January 10th - Ghetto Reality

Ghetto Reality - Nancy Dupree, 1969

I think every elementary and middle school auditorium I've ever been in has had the same aged, half-tuned upright piano shoved catty-corner to the stage. The bright, almost-toy-like sound of an energetically-played upright is forever linked in my mind to countless school music classes, plays, recitals, presentations, etc., and it's extremely great to hear it on Ghetto Reality. Because this album is a school recital - it's literally a recording of Rochester school children, accompanied on the piano by their teacher.

This wouldn't be of interest to anyone other than the proud parents, however, if the kids were just singing a normal school repertoire. But every song on this album was actually written by the kids and their music teacher, Nancy Dupree, to reflect their lives as schoolchildren in Rochester, New York, in the late '60s. There are songs about James Brown, about the assassination of Dr. Martin Luther King Jr., about black Jesus, about wishing for a home without rats for Christmas.

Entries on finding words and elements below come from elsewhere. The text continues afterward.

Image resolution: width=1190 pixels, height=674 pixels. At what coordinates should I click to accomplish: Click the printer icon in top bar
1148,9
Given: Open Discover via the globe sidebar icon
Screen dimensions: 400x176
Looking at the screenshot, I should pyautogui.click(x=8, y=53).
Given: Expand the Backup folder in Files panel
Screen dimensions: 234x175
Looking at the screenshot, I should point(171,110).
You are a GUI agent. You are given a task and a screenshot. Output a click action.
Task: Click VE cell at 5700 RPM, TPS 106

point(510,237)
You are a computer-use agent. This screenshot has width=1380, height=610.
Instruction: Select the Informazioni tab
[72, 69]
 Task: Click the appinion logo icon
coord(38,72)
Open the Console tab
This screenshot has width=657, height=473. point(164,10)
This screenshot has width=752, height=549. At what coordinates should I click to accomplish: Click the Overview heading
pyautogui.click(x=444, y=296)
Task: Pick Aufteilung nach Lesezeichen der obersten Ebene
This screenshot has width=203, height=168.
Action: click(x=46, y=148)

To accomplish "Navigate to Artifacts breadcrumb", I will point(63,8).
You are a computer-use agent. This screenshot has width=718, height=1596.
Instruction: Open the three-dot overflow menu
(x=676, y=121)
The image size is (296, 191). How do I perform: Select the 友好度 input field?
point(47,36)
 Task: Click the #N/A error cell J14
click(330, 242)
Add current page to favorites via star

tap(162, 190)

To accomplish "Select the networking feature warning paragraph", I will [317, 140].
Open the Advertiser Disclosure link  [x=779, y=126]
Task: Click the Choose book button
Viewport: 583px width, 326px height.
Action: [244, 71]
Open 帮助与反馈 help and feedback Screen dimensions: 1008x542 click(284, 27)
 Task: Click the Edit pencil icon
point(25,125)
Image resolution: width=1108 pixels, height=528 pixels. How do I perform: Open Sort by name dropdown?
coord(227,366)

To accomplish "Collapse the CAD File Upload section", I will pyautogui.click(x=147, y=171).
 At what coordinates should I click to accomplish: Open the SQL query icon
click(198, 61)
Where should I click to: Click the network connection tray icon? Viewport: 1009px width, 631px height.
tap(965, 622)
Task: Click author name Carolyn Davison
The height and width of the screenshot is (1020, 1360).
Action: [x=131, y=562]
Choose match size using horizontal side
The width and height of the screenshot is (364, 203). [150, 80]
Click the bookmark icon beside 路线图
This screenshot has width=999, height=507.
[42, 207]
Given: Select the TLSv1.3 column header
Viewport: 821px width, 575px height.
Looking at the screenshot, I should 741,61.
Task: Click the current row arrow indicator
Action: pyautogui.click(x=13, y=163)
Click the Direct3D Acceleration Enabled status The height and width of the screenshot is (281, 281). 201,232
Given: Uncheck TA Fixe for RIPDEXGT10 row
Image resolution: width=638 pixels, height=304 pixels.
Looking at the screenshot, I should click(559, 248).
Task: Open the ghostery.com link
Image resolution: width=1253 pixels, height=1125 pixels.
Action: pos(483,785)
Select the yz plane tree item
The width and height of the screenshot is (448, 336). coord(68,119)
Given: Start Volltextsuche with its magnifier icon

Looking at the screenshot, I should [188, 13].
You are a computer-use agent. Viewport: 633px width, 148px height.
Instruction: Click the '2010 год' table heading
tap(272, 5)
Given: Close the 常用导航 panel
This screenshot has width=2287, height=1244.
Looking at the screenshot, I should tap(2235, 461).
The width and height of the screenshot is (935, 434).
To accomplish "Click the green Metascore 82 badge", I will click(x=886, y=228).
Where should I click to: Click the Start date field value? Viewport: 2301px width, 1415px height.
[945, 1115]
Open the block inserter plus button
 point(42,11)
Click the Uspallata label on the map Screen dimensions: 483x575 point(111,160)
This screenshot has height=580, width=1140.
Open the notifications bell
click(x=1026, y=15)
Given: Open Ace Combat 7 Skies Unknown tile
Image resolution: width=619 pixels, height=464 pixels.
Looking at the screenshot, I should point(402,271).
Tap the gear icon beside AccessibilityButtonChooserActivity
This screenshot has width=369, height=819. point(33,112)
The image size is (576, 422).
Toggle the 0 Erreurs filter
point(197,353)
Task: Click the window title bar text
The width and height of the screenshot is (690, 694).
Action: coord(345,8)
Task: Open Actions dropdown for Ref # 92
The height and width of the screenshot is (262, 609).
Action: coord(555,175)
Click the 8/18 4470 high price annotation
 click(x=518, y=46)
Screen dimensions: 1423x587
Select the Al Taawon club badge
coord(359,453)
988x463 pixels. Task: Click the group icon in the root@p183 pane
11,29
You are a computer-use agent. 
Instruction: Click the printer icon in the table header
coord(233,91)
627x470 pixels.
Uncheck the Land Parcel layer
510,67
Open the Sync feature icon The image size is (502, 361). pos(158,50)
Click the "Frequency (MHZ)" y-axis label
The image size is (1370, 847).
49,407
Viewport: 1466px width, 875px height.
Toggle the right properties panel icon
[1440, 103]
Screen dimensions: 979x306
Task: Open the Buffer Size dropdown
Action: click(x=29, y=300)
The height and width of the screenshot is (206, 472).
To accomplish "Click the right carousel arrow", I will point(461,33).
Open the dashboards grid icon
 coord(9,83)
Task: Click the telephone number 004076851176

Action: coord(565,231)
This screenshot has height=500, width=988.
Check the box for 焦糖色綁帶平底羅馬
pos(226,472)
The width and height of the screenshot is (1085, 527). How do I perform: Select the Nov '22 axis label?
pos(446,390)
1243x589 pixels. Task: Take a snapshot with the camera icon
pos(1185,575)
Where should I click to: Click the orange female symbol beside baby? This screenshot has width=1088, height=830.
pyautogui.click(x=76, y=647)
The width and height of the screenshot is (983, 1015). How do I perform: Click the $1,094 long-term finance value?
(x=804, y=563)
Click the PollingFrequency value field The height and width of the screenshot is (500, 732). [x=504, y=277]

Even their version of Jingle Bells has a line about getting hit by a snowball on the way to school.

Their voices are wavery and off-key and perfect in exactly the way that kid's voices are; they're also extremely cool. I am legitimately amazed that Call Baby Jesus has not become a hip Christmas cover, James Brown is fantastic and Docta King is a beautiful hymn. It's definitely a sight better than any school recital I was ever in.